My dad stayed in ICU for days. His speech was slurred, they couldn’t find the source of the infection. I had to consult with my advisor about whether to leave school and fly to Germany with my Dad looming near his deathbed. For days we were terrified as the infection raged. After he emerged from ICU, he stayed more than a week in a pleasant regular hospital bed with ‘a window with a tree" he reported. His total tab for home visit, ICU, med, hospital etc.? About $2,500 USD. A teeny fraction of what we’d have paid for ONE day of hospitalization in California.
Of course if he had made it home to Taiwan healthcare would have been free or near free as well.
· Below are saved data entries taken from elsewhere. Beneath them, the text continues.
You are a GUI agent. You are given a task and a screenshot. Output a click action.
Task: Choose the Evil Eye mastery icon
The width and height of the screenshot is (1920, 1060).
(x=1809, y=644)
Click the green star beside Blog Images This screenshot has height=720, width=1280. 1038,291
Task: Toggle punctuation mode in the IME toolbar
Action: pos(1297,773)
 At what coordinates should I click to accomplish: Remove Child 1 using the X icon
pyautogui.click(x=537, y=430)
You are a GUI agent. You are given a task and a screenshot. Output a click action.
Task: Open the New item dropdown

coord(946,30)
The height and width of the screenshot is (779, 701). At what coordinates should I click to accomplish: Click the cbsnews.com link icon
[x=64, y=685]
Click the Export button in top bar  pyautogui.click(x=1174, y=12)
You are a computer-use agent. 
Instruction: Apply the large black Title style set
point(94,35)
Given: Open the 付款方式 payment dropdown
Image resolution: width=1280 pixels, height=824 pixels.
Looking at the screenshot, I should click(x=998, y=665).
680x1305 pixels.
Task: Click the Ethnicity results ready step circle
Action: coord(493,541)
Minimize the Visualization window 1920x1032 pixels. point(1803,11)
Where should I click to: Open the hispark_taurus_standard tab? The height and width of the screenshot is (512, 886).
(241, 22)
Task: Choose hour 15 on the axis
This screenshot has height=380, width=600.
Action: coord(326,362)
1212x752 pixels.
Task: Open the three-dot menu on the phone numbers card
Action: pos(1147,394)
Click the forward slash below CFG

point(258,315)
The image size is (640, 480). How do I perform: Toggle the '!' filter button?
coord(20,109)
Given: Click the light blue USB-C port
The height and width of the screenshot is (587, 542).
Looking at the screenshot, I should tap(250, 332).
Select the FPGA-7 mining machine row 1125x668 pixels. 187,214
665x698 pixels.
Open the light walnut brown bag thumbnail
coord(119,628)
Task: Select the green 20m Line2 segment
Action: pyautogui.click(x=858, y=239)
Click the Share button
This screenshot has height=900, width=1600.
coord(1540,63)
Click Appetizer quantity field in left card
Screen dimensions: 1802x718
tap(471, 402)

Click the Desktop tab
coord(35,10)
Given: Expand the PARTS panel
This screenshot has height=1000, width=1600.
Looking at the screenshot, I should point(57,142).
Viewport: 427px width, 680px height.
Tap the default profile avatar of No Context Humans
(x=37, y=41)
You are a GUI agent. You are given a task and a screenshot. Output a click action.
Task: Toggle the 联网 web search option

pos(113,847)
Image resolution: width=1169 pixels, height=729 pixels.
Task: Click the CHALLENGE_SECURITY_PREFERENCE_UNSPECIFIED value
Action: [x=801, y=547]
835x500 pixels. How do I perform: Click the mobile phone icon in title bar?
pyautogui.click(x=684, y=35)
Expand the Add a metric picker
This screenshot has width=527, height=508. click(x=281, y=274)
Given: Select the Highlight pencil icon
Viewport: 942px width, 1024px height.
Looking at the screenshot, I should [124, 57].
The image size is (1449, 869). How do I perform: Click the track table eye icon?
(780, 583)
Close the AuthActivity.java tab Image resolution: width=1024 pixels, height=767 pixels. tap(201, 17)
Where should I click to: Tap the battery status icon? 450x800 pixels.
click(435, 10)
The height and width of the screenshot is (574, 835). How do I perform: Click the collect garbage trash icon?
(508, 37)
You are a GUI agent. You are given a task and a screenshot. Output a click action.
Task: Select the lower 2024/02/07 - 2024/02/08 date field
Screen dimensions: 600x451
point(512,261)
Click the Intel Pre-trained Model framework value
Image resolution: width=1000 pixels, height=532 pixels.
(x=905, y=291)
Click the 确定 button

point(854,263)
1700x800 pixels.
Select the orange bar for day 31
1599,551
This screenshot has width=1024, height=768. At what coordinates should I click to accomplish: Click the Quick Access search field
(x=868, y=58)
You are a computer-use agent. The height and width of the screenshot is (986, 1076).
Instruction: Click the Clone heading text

In Taipei I have often had to see the M.D., and my co-pay for a same day visit and meds is $15. In Costa Rica it cost me under $30. And quite honestly in both of those countries the M.D.’s had fantastic bedside manner and time for one on one patient talk that I have rarely enjoyed at home.
There are things I love about Los Estados Unidos, but healthcare ain’t one of them. It’s not Ok to me that we roam like a pack of zebras who do nothing to help one another when illness drags one of us away from the herd. We just duck our heads and thank God it wasn’t us, or our child, or parent. But things in our collective house are so nonsensical right now, we need to pull together or there will be little worth saving. Rampant disease will fell us all equally. I am a healthcare professional. I know the HMO’s want to pay me for denying proper care. I know they would love it if I said I cured major psychosis or life threatening eating disorder in 6 hours. I can’t ever do that, and face my patients, and live with myself.
I want to remain proud to do what I do, not walk around with blood and suffering on my hands. In reality, this finger, these hands, are worth more than $60,000.